EXERCISE INSTRUCTIONS:
Copy out the entries below exactly as they stand, but only from the line containing "This screenshot has height=1449, width=2576." through the line containing "Task: Open 查看进度 for the Topic迁移 job".

SUPPLIED MATERIAL:

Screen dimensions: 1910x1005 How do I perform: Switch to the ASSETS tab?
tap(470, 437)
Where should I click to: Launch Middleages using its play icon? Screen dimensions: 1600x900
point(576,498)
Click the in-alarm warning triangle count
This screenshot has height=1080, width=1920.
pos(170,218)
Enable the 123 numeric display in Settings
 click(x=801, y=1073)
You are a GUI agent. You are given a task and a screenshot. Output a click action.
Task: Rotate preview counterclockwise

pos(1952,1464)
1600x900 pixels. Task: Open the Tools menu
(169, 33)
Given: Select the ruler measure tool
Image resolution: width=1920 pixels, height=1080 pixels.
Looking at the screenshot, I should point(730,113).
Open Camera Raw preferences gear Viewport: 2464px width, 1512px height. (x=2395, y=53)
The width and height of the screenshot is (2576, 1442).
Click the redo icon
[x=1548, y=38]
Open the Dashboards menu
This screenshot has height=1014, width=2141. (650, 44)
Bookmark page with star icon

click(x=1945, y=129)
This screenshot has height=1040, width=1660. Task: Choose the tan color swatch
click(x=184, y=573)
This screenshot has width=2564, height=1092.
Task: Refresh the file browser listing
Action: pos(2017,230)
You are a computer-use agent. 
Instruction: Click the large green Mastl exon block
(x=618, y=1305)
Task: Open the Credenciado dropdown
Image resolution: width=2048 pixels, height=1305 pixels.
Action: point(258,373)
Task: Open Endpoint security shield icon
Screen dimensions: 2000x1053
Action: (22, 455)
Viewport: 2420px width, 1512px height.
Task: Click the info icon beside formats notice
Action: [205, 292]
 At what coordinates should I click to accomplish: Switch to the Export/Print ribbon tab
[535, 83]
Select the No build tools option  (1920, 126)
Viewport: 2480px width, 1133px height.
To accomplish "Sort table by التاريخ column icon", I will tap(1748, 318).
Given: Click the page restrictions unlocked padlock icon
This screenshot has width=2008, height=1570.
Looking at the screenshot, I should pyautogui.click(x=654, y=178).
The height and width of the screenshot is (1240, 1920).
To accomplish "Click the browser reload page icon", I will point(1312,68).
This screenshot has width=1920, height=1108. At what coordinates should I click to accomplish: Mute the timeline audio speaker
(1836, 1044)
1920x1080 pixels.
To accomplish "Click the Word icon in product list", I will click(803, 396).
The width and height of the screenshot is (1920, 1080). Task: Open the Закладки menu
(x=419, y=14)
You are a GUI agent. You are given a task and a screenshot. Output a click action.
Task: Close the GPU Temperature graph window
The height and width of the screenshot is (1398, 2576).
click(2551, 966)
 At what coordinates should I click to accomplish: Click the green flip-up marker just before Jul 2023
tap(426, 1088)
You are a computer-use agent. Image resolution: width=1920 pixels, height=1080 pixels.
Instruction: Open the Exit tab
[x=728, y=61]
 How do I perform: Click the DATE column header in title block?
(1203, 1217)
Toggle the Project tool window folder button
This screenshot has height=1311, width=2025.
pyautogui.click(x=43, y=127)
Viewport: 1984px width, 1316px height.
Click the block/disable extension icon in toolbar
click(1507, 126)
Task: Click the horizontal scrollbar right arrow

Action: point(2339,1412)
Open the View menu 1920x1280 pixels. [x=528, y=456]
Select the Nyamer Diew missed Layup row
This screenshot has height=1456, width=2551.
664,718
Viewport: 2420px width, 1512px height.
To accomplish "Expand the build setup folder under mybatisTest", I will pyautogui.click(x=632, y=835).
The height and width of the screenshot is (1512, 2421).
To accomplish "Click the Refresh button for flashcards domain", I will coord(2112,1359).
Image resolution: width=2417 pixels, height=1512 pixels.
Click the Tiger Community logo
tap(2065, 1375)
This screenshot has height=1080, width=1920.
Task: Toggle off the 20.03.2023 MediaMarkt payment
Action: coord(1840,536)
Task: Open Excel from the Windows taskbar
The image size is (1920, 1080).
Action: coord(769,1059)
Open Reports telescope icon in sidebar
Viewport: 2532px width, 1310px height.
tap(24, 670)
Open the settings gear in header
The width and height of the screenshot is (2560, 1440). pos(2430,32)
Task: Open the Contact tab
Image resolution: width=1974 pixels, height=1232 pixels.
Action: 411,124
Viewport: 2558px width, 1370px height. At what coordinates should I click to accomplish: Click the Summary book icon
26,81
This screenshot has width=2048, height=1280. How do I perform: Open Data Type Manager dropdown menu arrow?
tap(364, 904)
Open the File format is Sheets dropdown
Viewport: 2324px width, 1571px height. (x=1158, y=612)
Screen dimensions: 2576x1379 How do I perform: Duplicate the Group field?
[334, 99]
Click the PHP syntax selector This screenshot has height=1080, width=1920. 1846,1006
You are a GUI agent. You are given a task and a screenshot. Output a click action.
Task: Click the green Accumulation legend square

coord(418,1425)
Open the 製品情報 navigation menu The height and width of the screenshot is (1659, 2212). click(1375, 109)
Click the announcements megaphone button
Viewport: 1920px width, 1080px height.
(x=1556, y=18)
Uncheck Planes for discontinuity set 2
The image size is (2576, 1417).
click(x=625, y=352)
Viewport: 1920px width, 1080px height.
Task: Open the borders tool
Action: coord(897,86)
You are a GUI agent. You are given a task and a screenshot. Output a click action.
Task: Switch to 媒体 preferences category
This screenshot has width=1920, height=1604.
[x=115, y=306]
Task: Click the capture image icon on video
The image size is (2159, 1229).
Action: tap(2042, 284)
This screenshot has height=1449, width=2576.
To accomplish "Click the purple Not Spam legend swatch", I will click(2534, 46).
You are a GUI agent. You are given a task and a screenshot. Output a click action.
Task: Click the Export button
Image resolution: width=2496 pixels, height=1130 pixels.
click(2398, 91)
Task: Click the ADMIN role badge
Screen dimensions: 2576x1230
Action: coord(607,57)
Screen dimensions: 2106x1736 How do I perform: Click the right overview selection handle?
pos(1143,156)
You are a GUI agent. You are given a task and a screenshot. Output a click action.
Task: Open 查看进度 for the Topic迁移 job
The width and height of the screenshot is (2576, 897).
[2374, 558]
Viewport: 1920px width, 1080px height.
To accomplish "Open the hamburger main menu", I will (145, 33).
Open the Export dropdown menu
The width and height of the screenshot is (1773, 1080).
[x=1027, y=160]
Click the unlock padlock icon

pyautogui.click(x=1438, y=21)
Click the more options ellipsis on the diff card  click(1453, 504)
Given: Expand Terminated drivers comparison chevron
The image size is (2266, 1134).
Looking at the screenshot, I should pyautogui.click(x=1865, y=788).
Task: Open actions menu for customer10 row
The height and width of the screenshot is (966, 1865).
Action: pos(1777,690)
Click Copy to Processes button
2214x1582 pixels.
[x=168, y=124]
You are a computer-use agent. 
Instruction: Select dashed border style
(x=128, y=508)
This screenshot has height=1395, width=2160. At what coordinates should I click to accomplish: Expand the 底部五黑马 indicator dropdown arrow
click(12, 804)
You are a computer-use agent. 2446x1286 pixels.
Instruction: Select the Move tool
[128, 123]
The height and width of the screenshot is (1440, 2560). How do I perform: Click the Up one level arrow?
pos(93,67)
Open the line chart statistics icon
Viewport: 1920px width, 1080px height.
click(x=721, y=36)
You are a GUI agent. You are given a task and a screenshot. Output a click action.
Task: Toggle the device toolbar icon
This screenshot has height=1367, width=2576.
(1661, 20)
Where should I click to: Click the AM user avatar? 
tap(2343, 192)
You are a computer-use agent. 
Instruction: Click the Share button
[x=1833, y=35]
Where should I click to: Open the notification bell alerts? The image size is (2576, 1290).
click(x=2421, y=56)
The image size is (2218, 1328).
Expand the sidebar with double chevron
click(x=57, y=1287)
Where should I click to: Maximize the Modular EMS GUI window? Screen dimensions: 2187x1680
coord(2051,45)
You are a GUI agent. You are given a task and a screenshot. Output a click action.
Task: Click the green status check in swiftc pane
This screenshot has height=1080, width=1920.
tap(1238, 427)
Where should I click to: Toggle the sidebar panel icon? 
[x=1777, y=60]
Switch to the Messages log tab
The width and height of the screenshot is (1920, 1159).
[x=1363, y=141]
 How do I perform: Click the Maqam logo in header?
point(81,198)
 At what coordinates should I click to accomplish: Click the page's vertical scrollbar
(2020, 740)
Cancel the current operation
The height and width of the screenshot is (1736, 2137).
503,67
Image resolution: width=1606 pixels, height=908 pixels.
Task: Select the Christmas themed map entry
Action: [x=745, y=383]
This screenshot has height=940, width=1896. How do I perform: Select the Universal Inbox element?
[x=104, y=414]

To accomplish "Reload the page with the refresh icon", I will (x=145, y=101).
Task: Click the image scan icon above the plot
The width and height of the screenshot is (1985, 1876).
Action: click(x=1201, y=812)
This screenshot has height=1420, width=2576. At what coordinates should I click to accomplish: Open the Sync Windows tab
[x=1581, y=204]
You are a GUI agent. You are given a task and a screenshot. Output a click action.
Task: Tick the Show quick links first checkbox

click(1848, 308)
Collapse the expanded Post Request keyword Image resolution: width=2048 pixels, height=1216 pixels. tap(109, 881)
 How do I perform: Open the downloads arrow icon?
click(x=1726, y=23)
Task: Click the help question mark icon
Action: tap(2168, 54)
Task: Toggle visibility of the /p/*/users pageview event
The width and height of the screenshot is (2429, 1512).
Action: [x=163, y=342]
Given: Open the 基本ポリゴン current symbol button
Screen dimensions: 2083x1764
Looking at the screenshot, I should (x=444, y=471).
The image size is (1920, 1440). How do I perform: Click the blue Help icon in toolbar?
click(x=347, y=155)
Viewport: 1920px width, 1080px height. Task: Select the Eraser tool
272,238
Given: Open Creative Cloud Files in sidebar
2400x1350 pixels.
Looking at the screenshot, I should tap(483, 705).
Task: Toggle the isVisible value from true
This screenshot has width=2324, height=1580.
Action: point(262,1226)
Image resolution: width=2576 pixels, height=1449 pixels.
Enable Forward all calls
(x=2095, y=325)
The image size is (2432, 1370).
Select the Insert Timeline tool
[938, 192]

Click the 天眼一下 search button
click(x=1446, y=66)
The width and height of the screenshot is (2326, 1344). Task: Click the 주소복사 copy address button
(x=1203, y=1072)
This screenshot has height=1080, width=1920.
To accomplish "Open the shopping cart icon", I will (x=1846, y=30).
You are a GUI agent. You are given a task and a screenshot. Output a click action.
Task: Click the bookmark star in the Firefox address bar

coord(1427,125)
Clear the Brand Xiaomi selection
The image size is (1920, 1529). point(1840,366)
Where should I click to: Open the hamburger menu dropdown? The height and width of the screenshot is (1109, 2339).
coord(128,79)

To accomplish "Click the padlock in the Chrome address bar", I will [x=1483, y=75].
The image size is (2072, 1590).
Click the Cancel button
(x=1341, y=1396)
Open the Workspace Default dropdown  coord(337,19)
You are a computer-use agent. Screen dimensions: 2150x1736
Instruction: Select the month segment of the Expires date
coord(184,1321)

EXPECTED ANSWER:
This screenshot has height=1449, width=2576.
To accomplish "Click the purple Not Spam legend swatch", I will click(2534, 46).
You are a GUI agent. You are given a task and a screenshot. Output a click action.
Task: Click the Export button
Image resolution: width=2496 pixels, height=1130 pixels.
click(2398, 91)
Task: Click the ADMIN role badge
Screen dimensions: 2576x1230
Action: coord(607,57)
Screen dimensions: 2106x1736 How do I perform: Click the right overview selection handle?
pos(1143,156)
You are a GUI agent. You are given a task and a screenshot. Output a click action.
Task: Open 查看进度 for the Topic迁移 job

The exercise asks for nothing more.